Count the lines in the records that contain the string "pixels". Case counts, and the answer should be the number alone.

-------- DATA FOR THIS TASK --------

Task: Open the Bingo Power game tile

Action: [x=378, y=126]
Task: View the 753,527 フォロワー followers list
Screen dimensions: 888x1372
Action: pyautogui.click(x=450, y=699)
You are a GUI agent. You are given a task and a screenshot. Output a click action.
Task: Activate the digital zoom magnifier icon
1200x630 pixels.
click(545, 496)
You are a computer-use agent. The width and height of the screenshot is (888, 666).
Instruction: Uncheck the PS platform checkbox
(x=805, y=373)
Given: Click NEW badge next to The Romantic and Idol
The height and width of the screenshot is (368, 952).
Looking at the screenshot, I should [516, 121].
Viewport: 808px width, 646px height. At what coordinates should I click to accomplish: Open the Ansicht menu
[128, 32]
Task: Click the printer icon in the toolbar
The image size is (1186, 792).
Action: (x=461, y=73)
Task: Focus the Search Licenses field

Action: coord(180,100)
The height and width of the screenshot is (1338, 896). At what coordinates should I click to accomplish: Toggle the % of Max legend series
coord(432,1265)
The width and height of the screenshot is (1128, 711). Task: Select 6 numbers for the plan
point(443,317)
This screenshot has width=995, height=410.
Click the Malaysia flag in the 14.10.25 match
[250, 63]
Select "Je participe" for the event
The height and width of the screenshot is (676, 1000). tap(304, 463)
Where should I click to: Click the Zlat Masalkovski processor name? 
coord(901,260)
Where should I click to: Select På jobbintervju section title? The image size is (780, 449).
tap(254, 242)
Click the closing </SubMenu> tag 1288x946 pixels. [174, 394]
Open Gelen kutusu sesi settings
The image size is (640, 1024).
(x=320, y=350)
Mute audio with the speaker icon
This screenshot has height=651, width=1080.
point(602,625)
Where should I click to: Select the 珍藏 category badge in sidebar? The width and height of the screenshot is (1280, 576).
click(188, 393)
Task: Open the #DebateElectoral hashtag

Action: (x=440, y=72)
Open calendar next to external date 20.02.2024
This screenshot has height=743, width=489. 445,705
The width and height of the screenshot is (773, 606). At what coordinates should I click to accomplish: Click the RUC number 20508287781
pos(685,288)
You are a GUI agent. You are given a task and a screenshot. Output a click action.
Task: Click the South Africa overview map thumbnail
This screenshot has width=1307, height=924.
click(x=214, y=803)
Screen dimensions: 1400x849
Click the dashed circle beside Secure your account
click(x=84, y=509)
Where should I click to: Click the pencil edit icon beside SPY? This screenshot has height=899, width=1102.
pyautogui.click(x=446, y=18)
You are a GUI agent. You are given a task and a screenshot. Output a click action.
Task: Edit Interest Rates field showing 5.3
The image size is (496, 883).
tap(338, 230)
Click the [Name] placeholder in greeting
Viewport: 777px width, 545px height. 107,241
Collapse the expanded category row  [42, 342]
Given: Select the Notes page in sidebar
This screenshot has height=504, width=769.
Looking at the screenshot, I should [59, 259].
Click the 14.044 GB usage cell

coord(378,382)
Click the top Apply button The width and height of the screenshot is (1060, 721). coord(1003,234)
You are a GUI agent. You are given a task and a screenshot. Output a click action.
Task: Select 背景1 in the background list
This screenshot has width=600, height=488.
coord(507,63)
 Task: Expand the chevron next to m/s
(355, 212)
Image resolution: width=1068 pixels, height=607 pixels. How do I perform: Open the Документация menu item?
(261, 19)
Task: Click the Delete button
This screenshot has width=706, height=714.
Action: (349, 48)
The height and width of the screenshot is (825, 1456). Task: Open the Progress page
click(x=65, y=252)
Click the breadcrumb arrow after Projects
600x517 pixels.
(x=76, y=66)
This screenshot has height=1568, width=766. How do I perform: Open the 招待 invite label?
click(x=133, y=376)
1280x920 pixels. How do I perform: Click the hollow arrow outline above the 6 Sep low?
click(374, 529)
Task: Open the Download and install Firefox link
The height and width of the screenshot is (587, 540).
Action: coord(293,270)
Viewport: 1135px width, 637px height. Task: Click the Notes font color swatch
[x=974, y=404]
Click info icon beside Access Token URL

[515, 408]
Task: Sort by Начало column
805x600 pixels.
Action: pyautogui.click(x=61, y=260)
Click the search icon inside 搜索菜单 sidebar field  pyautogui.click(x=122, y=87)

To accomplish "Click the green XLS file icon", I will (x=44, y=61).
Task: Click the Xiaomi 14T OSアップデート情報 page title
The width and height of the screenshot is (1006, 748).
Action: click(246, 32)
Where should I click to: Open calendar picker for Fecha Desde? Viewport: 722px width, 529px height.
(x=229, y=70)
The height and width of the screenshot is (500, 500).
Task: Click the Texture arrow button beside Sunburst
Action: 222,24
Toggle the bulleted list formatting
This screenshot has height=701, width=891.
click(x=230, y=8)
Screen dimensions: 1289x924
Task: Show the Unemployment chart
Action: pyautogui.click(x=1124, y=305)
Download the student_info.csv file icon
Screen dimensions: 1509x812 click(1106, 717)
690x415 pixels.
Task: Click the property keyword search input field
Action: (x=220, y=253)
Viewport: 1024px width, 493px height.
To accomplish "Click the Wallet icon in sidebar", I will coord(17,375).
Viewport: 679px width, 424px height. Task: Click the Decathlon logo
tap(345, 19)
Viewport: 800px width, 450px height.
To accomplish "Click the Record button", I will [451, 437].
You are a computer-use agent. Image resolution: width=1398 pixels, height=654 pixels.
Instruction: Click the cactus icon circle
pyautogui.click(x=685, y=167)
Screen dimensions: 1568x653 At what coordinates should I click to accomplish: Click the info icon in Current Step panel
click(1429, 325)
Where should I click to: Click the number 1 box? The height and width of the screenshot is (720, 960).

--------

### THE REPLY
8